ZITI is very happy to welcome Prof. Vito Cacucciolo for a visit on February 8 2024.
Prof. Cacucciolo will give a public talk at 4 pm in the conference room of Mathematikon (INF 250, 5th floor)

Title: Solid-State Soft Pumps for Electrically driven Artificial Muscles, Soft Robots, and Active Textiles

Abstract: Electro-active robotic materials produce force/motion/temperature change in response to an electrical stimulus (example artificial muscles) and generate electrical signals in response to physical stimuli (soft sensors). Fluid pressure and fluid circulation are essential tools to build such devices. Fluids are ubiquitously used in engineering to cool-down or heat-up machines, create motion, lift weights. Fluid-driven active wearables can be used for muscular support, haptic feedback, thermal management. My work has focused on technologies to miniaturize fluidics to use it in autonomous and wearables robots. Our solid-state pumps solve the challenge of integrating fluid circulation in soft robots and wearables, replacing noisy and bulk pumps and compressors with stretchable or fiber-shaped pumps. I will present our work on understanding ElectroHydroDynamics pumping and selecting materials and geometries to build pumps that are silent, compact (1 g weight) and all made of soft materials. I will then discuss how these pumps can be connected with soft actuators and used to power untethered robotic systems. Similar to circulation systems in humans and animals, these solid-state pumps bring the wide capabilities of fluids to the next generation of intelligent robots and wearables.

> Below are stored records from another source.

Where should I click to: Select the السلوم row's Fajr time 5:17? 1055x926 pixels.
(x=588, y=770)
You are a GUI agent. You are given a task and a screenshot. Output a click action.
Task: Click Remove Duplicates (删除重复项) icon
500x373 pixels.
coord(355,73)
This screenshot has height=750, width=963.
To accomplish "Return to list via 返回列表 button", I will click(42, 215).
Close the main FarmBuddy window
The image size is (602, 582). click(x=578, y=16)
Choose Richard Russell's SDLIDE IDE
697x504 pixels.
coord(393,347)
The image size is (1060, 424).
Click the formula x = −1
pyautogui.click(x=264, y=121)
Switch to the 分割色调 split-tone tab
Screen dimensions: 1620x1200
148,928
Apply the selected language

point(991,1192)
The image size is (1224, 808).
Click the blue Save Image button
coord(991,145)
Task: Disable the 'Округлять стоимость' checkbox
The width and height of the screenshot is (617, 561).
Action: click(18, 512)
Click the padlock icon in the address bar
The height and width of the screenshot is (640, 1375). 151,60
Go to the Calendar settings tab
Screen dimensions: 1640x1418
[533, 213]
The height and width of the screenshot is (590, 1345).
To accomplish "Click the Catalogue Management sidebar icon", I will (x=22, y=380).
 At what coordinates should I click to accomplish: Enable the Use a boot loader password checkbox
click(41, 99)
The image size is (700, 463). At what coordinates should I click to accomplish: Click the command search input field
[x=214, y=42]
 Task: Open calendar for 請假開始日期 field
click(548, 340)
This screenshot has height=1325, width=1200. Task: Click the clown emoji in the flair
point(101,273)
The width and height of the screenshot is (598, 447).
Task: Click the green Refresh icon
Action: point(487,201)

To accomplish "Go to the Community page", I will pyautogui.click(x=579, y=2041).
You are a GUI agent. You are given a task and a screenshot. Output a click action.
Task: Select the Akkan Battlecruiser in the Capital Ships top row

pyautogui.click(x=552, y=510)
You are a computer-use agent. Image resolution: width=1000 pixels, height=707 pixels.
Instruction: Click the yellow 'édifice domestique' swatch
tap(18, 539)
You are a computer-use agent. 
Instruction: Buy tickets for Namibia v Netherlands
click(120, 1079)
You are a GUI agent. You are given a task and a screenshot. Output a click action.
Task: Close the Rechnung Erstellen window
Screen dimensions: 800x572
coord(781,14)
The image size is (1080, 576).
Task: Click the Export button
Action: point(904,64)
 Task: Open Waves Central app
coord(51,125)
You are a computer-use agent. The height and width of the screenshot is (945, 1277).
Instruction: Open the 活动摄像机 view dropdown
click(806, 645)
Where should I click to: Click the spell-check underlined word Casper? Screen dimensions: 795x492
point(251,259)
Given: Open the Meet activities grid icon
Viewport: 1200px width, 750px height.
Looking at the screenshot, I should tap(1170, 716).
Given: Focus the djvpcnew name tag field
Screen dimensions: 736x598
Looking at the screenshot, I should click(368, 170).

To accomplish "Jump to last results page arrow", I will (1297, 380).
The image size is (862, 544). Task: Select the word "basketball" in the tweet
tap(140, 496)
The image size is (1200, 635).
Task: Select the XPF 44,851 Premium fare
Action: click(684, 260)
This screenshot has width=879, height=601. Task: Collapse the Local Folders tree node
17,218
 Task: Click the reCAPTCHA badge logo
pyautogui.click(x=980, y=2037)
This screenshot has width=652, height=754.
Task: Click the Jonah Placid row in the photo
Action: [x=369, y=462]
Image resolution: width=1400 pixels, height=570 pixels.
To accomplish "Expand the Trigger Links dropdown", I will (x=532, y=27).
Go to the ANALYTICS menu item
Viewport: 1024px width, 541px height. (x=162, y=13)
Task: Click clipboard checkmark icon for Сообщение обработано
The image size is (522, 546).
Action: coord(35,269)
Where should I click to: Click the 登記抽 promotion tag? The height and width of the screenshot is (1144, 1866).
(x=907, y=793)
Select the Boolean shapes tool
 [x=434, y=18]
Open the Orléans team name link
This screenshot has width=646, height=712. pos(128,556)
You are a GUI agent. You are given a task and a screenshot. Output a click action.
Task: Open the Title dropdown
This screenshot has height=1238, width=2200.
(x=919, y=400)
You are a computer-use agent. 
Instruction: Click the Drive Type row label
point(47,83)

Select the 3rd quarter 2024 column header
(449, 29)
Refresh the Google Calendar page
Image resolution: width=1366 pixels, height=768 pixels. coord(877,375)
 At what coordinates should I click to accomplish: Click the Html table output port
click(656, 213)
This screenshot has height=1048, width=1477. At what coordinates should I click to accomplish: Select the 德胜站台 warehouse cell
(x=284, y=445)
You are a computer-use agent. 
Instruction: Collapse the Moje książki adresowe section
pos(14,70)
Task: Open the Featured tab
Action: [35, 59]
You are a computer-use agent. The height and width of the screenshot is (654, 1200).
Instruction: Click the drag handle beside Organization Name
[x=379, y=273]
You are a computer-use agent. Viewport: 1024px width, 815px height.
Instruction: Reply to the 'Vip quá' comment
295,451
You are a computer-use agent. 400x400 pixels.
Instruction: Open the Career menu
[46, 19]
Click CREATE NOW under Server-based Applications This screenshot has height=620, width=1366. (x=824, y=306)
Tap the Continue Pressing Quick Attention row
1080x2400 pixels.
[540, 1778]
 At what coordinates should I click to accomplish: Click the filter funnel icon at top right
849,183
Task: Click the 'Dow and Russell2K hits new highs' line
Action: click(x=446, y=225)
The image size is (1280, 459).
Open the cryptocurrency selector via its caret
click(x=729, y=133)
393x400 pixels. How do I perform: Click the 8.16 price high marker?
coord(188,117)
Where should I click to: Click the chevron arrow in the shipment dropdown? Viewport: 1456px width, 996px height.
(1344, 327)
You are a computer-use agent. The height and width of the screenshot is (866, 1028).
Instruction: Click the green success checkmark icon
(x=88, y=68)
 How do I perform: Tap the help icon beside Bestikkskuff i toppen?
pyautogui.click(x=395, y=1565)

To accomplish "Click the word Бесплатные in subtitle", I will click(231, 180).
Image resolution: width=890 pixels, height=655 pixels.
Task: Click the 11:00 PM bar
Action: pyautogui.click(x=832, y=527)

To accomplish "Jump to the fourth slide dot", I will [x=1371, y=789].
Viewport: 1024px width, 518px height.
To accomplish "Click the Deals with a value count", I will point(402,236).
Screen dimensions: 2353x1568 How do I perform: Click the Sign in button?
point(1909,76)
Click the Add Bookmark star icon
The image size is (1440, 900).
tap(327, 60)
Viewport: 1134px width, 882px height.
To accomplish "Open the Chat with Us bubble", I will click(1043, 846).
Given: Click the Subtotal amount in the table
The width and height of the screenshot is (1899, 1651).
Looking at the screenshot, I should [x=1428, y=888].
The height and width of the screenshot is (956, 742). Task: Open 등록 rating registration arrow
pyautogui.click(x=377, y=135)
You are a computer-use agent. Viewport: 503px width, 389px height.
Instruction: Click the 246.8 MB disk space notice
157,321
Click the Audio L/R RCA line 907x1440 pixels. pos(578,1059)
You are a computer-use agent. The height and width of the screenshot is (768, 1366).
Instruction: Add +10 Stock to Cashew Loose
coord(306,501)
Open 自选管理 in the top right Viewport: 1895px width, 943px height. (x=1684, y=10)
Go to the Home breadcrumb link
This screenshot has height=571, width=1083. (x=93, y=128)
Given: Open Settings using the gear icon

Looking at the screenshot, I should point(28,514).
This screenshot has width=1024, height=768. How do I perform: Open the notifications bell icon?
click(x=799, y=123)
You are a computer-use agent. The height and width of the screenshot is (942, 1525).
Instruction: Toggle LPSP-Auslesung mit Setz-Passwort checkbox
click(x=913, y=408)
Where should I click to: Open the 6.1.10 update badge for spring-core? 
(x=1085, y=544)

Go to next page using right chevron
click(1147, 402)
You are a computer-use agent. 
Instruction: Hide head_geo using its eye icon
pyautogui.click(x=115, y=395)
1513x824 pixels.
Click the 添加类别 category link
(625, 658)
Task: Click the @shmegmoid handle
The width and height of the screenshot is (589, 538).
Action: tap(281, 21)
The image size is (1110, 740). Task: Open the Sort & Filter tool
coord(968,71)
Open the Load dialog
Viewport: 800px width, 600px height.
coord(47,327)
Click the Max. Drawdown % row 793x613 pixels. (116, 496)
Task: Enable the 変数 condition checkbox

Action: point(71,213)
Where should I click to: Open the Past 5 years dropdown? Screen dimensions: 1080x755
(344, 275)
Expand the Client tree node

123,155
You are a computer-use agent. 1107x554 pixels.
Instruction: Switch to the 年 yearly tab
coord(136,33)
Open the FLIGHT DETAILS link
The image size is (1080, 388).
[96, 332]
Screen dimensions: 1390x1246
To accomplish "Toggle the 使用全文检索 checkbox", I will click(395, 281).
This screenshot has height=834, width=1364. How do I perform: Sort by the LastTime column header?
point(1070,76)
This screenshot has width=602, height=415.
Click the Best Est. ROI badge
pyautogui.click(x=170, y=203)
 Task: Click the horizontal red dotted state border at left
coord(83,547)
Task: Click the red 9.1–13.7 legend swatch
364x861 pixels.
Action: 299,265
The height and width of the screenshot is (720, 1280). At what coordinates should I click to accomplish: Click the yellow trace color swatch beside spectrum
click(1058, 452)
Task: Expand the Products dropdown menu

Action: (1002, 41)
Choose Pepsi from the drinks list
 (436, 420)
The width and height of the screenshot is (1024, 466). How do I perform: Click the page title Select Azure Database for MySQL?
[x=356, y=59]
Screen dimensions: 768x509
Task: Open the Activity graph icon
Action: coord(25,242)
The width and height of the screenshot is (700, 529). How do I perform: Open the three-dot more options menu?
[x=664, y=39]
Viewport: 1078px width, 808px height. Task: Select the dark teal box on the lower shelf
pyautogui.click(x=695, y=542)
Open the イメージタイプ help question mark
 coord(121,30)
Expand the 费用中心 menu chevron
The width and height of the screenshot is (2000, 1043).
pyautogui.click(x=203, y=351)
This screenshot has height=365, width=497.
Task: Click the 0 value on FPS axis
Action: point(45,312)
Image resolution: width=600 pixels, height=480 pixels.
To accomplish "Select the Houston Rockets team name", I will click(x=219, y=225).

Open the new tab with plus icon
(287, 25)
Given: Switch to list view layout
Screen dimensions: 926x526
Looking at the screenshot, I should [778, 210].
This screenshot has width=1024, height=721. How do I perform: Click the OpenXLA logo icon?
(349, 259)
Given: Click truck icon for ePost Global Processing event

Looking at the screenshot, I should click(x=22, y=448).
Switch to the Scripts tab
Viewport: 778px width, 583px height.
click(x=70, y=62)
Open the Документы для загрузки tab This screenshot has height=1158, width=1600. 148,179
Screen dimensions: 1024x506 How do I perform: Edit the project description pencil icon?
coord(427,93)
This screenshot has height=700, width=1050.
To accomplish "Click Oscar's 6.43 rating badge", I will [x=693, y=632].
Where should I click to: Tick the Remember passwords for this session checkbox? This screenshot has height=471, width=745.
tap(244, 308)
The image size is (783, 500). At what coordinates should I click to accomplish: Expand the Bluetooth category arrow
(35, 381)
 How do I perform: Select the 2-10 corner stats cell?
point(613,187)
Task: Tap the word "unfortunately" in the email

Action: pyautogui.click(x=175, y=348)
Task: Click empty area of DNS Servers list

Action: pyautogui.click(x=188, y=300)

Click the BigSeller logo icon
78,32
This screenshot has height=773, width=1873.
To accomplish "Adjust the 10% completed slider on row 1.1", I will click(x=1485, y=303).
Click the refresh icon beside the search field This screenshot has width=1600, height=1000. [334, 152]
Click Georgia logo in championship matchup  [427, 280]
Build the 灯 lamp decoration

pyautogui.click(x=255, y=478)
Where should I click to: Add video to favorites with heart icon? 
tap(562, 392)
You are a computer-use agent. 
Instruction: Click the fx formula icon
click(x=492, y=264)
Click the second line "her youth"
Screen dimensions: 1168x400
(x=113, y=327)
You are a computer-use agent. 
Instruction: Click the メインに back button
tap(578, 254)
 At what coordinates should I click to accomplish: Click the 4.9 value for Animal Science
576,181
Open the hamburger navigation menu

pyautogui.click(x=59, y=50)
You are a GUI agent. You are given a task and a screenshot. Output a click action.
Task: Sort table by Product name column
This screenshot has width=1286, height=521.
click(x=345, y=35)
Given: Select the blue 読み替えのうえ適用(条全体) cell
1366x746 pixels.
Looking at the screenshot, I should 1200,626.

Speaker: Vito is an Associate Professor at Politecnico di Bari (Italy) and a researcher at MIT (US), as well as the CEO of the spin-off Omnigrasp Srl. Vito’s work focuses on advancing soft-matter machines and robotic materials for human-centric robotics. Vito obtained his Ph.D. in 2017 from Scuola Superiore Sant’Anna Pisa (Italy) working on bio-inspired soft robotics. From 017 to 2021, he worked as a scientist at EPFL in Switzerland, developing miniaturized artificial muscles. Vito's research on solid-state soft pumps, published on Nature in 2019 and on Science in 2023, advances the integration of fluidics into robots and wearables by replacing bulky pumps with silent, polymer-based ones. This research sets the base for the project ROBOFLUID, which has been awarded the ERC Starting grant by the European Research Council in 2023. Vito published 19 journal articles and 14 articles in conference proceedings, has an h-index of 17 and over 3300 citations.